Aus dieser Perspektive kann man auch das Ergebnis von Brexit interpretieren. Ein großer Teil der britischen Wähler, und insbesondere der älteren Generation, hat ihre Identifikation mit der Idee Europa verloren oder hat sie vielleicht auch nie gehabt. Sie träumt lieber den identitätsstiftenden Traum der Großmacht Großbritannien, die sich insbesondere von Brüssel an der Nase herumgeführt fühlt. Unsere Politik muss diesem Phänomen aber Rechnung tragen. Wenn der Abstand des Bürgers zum Entscheider zu groß wird, wird die ‚Leitung‘ von Seiten des Bürgers gekappt und man wendet sich jenen politischen Einheiten zu, die Identität versprechen. Das sind möglicherweise  die ewig gestrigen Aussagen der rechtspopulistischen Parteien und es sind die Regionen, in der sich der Bürger angekommen und zuhause fühlt. Das erscheint etwas kleinkariert, aber in einer durch große wirtschaftliche Unsicherheiten geprägten Zeit wollen die Menschen die Gemeinschaft spüren, das Eingebundensein und nicht die Anonymität großer leerer Organisationen. Manchmal spitzt sich dann dieses Bedürfnis auf ‚Britain first‘ zu.
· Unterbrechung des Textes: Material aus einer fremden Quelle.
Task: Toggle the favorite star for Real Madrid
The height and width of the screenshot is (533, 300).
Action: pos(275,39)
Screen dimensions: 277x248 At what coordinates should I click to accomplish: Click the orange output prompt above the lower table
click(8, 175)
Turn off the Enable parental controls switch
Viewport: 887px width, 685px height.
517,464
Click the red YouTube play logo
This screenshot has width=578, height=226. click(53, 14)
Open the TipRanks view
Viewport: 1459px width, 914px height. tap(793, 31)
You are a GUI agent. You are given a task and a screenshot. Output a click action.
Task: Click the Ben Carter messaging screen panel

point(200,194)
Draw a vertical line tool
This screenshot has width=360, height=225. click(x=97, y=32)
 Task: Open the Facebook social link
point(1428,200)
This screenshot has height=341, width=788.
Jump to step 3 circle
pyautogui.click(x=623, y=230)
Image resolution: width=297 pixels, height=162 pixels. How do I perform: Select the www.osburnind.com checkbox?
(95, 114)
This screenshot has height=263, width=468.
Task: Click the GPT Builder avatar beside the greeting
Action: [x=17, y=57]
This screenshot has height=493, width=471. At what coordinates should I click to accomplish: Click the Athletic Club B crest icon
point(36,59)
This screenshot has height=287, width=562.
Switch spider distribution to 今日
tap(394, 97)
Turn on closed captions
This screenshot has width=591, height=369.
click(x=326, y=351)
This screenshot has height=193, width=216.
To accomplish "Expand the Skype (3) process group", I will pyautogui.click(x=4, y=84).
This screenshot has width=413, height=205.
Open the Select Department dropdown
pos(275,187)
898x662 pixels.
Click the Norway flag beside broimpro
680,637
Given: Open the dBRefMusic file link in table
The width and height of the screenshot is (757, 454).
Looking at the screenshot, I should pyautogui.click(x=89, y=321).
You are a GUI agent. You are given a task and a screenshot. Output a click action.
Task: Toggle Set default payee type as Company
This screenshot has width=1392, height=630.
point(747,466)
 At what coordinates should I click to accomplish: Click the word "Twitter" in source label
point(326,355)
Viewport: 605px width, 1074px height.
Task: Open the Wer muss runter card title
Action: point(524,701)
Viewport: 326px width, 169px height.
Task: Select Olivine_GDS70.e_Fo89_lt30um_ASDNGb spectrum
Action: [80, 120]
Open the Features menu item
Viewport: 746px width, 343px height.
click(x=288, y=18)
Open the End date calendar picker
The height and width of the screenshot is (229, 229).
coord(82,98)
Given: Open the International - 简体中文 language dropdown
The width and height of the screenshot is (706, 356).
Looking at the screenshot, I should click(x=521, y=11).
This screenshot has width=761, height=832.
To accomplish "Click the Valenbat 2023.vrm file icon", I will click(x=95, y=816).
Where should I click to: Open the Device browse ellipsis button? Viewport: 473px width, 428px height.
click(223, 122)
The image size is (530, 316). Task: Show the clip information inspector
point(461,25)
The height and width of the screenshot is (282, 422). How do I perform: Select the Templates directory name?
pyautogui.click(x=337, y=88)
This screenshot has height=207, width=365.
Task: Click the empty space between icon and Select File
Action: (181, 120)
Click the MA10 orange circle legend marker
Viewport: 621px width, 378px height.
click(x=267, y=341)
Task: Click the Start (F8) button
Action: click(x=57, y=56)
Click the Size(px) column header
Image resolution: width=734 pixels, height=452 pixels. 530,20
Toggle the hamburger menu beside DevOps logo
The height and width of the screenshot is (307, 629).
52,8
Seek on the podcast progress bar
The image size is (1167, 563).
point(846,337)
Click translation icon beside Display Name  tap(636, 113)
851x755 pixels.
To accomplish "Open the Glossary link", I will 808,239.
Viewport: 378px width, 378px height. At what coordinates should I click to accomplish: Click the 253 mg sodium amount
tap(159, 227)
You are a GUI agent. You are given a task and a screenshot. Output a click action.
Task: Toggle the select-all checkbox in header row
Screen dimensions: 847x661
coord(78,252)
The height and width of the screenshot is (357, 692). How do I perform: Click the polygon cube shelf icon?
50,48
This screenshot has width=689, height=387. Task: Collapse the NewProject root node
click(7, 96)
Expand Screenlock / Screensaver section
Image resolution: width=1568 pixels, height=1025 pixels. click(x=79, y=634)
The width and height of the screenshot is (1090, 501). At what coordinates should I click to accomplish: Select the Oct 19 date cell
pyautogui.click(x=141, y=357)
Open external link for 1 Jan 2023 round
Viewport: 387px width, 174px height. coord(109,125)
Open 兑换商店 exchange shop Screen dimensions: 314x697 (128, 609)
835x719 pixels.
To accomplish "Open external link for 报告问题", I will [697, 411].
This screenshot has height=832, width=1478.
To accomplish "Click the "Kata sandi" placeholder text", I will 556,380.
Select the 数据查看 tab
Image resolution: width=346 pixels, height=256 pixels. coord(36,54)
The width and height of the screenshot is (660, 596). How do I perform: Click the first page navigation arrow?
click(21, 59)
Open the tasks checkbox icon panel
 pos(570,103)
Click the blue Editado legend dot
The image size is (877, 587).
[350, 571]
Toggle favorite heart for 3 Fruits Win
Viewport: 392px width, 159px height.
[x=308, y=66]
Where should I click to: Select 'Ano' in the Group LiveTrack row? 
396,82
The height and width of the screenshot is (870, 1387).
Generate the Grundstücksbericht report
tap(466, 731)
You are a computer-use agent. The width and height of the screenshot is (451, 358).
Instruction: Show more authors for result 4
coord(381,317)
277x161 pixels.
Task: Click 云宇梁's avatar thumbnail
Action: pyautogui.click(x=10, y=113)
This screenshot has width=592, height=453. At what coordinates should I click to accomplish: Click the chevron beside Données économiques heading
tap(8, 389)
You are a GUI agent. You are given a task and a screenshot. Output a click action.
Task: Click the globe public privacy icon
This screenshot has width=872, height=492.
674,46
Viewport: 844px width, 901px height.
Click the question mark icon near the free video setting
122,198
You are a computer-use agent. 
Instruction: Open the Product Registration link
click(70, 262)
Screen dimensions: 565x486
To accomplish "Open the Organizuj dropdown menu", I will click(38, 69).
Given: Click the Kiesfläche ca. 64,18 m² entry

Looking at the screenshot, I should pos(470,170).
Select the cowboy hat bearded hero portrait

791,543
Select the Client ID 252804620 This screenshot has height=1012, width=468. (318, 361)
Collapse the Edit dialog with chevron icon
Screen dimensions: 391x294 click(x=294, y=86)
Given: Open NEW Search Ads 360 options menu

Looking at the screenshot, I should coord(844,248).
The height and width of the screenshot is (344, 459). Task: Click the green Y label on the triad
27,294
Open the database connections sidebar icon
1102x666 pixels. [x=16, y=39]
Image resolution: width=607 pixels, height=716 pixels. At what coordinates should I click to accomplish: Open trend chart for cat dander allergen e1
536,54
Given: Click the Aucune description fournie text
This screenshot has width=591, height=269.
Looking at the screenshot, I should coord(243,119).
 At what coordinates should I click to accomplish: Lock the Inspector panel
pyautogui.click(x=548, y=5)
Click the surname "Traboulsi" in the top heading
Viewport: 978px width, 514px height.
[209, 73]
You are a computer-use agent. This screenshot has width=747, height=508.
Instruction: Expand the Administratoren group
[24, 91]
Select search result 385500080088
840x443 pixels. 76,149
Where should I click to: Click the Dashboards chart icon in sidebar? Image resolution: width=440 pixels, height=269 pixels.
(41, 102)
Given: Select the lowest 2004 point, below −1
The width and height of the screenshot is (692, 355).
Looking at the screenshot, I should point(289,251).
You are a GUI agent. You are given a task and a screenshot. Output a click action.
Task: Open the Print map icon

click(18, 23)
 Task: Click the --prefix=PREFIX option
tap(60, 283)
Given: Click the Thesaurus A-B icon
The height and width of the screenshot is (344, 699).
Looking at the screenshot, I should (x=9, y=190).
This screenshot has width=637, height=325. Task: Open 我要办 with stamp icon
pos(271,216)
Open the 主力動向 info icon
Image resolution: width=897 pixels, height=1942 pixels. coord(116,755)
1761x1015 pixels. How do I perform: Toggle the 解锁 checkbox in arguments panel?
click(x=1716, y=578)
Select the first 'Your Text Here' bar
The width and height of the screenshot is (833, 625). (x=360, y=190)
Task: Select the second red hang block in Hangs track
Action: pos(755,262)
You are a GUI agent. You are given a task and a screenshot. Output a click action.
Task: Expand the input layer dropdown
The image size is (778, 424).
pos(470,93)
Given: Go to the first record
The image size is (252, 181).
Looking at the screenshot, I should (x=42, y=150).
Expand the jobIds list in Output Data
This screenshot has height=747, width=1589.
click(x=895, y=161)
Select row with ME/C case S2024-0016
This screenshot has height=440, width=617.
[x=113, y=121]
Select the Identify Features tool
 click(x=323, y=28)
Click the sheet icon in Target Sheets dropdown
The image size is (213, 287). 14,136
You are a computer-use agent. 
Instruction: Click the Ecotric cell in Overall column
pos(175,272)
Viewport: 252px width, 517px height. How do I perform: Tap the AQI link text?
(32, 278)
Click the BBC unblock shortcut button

Es wird die Aufgabe der Politik sein, ernsthaft zu hinterfragen, ob ihr Handeln in der EU diesem Empfinden und der Suche nach Identität ausreichend Rechnung trägt. In einer Zeit, in der man glaubt, alles kaufen zu können, verkörpert die Suche nach Identität eine neue Qualität. Identität kann man nicht kaufen, es gibt sie nicht beim Kaufmann um die Ecke. Und das macht die Sache in einer Welt des Überkonsums und deren scheinbar simplen Regeln nicht einfacher.